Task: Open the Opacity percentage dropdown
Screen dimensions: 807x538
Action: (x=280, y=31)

####################

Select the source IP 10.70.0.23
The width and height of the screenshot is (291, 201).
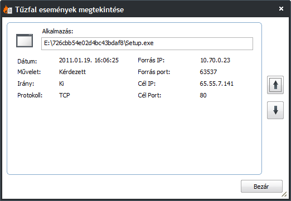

####################

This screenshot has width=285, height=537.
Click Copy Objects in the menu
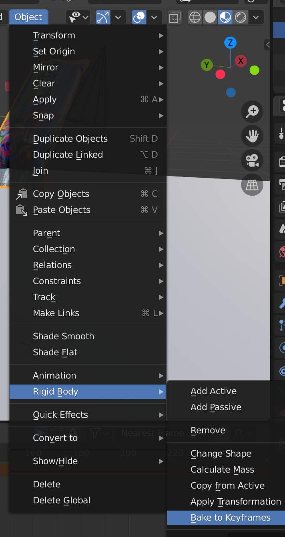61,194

####################

• **Your objective**:
In which lines of the records does the word "height" appear? Copy each of them.

• **Output of the exercise**:
The width and height of the screenshot is (291, 201).
This screenshot has width=285, height=537.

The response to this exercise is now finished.